Alle immagini pittoresche, serene, romantiche si contrappone l’amarezza e la rabbia di arrivare al mattino per raccogliere le 5-6 reti lasciate indietro la sera prima quando ci si è spostati e… Non trovare più nulla! Dalle case vicine (ma non vicinissime) si viene a sapere che nello stesso giorno sono state svuotate 3 case, ma i ladri non credo fossero interessati a reti che puoi solo usare per contenere delle pecore (per di più usate). Chi le ha prese le utilizzerà per lo stesso scopo (tra l’altro uno non pratico fatica a raccoglierle, di notte, sul limitare del bosco), dubito che le venda perchè non erano nemmeno in ottimo stato. Però chi le aveva prima le avrebbe ancora usate e… si è anche trovato in difficoltà nel giorno stesso dell’amara scoperta dato che ovviamente ne aveva bisogno. Perchè un pastore deve rubare ad un altro pastore? Perchè??

Belli i pascoli in fiore, presto (meteo permettendo) si godrà delle fioriture ancora più spettacolari dei pascoli alpini. Ma ci sono tanti motivi per cui, per molti, nemmeno l’alpeggio è un momento di serenità. Sto aspettando di saperne di più su di una vicenda che mi è stata segnalata, dove ad un pastore verrebbe imposto una parcellizzazione del pascolo con relativa suddivisione del gregge, di modo che non solo l’intera famiglia è obbligata a sorvegliare costantemente gli animali così spezzettati, senza poter nemmeno svolgere le mansioni casalinghe, ma addirittura sarebbero stati imposti i carichi e… quali animali mettere lì e là (con tanto di elenco di marche auricolari). Ma se una pecora partorisce ed ha poco latte ed il pastore volesse spostarla presso le baite?????? Aspetto di conoscere i dettagli e vi farò sapere.
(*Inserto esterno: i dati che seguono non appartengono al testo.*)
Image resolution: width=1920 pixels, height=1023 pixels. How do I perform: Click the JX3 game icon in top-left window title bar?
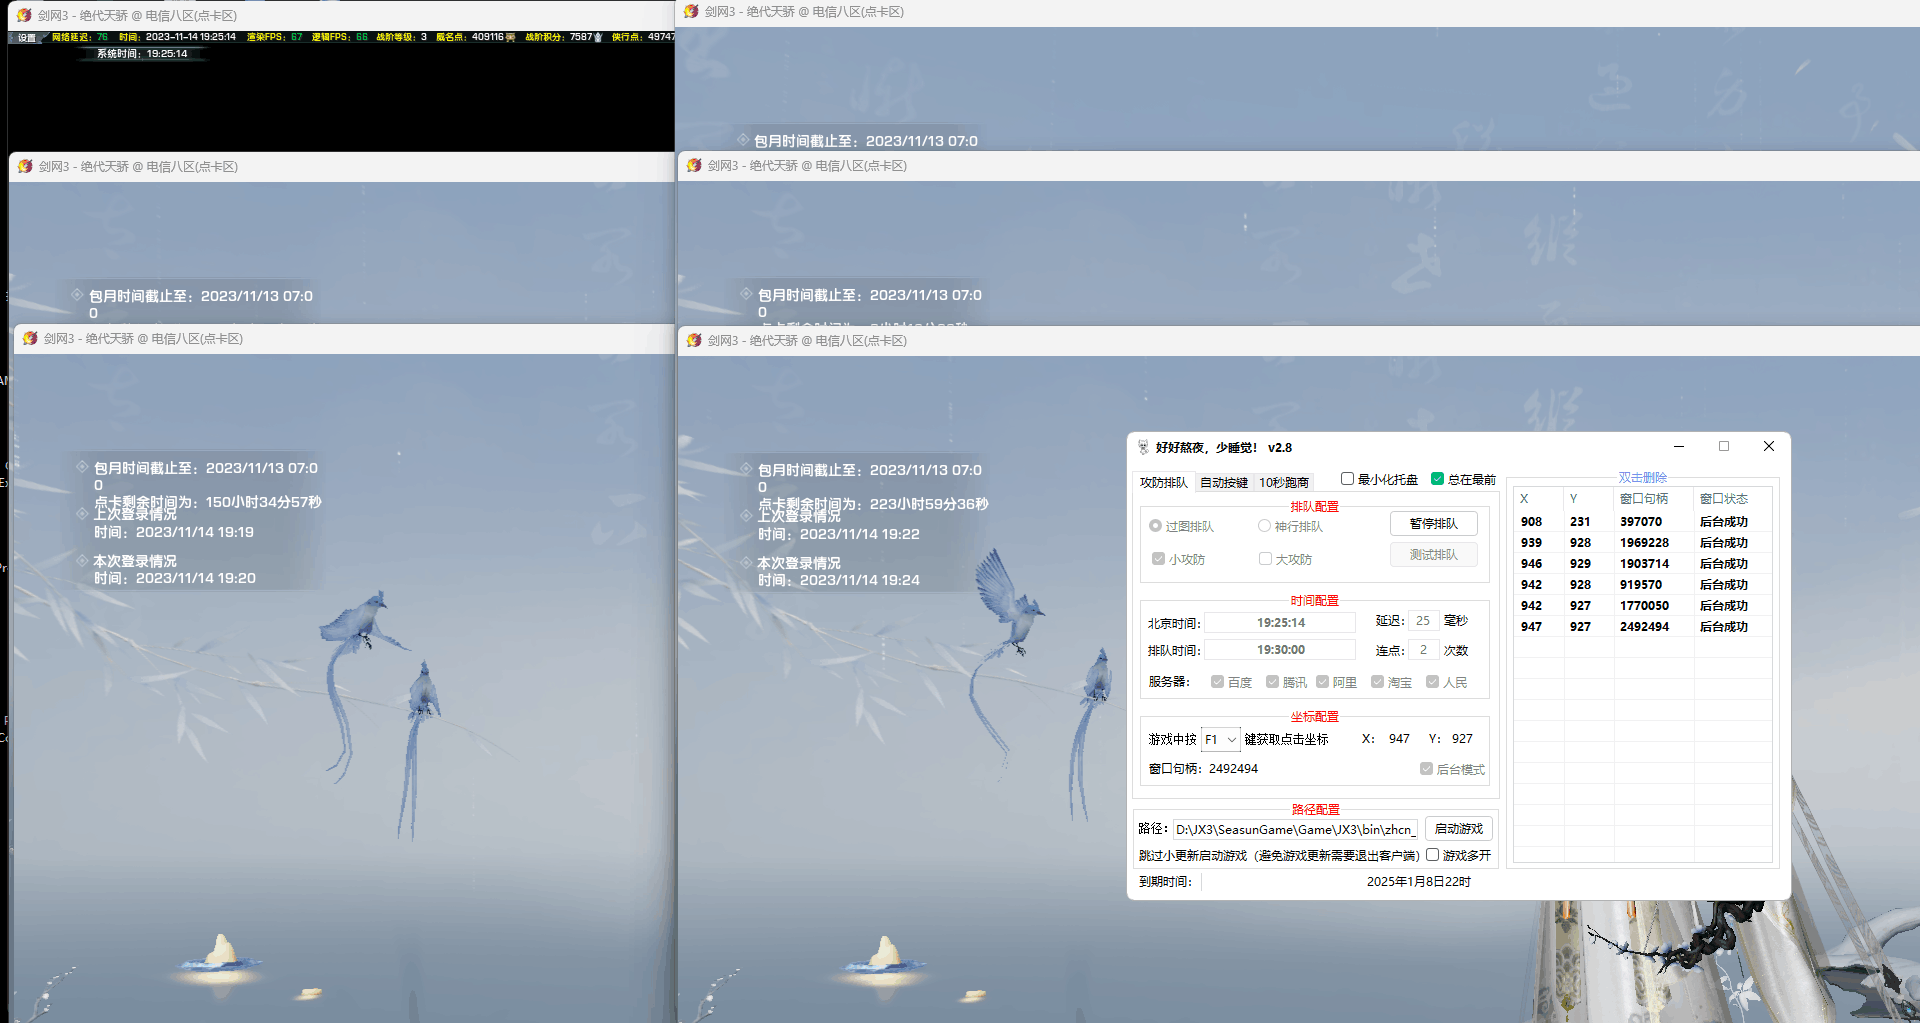(25, 15)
Presto si lascerà la pianura, ma che dire di chi ha perso l’alpeggio e non sa bene come arrangiarsi per l’estate? Che dire di alpeggi che continuano a finire nelle mani di speculatori (ingrassatori della pianura, che nonostante tutto continuano a vincere le aste e portar via pascoli e soldi ai piccoli allevatori) per una serie di motivi che vedono coinvolti i Comuni (che non predispongono bandi “blindati” in modo da favorire i veri margari e pastori) ed evidentemente le associazioni di categoria? Poi magari l’alpeggio lo usa un margaro, un pastore, e capita anche che questo debba pagare per l’utilizzo, oltre a non prendere un soldo di contributi (pur essendo lui, con il suo lavoro ed i suoi animali, a tener pulita la montagna). Possibile che, dopo anni che si denuncia questa cosa, debba continuare a succedere? Tutti sanno… Per avere accesso ai contributi tocca presentare pratiche su pratiche, scartoffie a volontà, e ci si appoggia a qualcuno per fare tutto ciò. Ma non sono le stesse persone che dovrebbero anche tutelare i piccoli, veri allevatori, quelli che la montagna la utilizzano, la tengono viva ed in ordine? Mi sono sentita dire che i contributi non li prendi se non porti in alpe almeno il 70% dei capi di proprietà. E poi ci sono alpeggi dove non sale un solo animale di quelle grosse stalle di pianura. Sono amareggiata.